After years of hard working, Creative Biolabs is now in a leading position of antibody discovery and immunotherapy. We can provide a new kind of CAR-T cells which can express PD-1 antibody and thus enhance the safety and specificity of CAR-T cell therapy. This kind of CAR-T cells overcomes the limitation on the treatment of solid tumor by combining CAR-T cells with checkpoint blockade.

Background

Chimeric antigen receptors (CAR) are engineering proteins expressed on the surface of immune cells to interact with the target tumor cells. In recent years, CAR has been successful induced into T cells and contributes to the therapy of tumors. The mechanism lies in the combination of CAR antigen-binding ability and T cell activation capability. Another vital participator of the immune system is immune checkpoints, which usually function as regulators. For this character, it has been regarded as a new immunotherapy method for tumor. The inhibitor members include CTLA4 and PD-1 and PD-L1, among which PD-1 inhibitor can be used to treat lots of solid tumors, including melanoma, lung cancer, kidney cancer, bladder cancer, head, and neck cancer.

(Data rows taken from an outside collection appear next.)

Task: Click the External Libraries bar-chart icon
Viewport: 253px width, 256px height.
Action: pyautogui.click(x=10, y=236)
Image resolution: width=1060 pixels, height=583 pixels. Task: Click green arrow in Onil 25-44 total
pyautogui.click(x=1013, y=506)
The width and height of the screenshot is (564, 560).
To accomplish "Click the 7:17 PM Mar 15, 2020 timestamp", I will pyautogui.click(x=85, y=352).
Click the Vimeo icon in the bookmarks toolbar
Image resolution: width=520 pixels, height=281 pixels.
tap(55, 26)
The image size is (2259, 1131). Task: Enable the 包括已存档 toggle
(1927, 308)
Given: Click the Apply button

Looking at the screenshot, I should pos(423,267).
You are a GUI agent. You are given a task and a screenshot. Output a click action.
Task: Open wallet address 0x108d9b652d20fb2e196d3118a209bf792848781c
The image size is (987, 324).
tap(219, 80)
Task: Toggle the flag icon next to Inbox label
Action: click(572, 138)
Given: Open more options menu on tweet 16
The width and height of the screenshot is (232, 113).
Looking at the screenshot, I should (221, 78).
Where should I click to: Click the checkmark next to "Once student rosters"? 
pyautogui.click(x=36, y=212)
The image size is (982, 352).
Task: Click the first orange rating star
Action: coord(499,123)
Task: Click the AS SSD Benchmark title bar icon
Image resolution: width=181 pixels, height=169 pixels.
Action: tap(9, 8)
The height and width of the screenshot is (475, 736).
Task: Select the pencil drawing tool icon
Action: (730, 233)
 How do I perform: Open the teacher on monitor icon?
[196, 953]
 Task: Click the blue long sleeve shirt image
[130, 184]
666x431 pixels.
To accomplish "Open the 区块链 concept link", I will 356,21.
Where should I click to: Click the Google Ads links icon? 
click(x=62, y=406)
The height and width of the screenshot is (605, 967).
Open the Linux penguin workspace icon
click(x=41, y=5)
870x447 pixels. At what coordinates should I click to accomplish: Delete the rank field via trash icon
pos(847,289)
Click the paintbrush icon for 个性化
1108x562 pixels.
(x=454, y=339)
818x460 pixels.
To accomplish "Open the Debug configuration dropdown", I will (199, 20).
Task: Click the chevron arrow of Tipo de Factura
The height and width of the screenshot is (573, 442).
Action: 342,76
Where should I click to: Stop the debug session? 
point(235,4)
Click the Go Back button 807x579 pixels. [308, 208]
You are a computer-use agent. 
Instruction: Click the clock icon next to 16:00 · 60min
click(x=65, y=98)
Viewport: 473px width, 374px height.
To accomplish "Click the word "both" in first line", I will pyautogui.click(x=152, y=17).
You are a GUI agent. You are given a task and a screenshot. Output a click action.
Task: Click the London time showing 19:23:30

Introduction of CAR-T Cells With PD-1 Antibody

Although CAR-T cells have got great progress in the treatment of some blood tumor, they don’t show outstanding outcomes in solid tumor therapy. The checkpoint inhibitor has brilliant performance in this field, however, it is disturbed by side-effect. CAR-T cells expressed with PD-1 antibody is the production of loading checkpoint inhibitor on CAR-T cells. By this way, we try to overcome the side-effect by the stimulation of CAR-T cells. This newly designed cell can release a small protein scFv, which can bind with PD-1. Its function will theoretically contribute to tumor therapy via promoting the activity of immune cells. We conduct an experiment on solid tumor model mice and get the conclusion that these new T cells have more outstanding behavior in prolonging survival rate. As the scFv is directly released into the tumor, it will easily trigger the activation of other nearby T cells. We also detected the concentration of the released inhibitor in the circulatory system and found that it closely maintains around the tumor tissue, which demonstrates a low frequency of side-effect.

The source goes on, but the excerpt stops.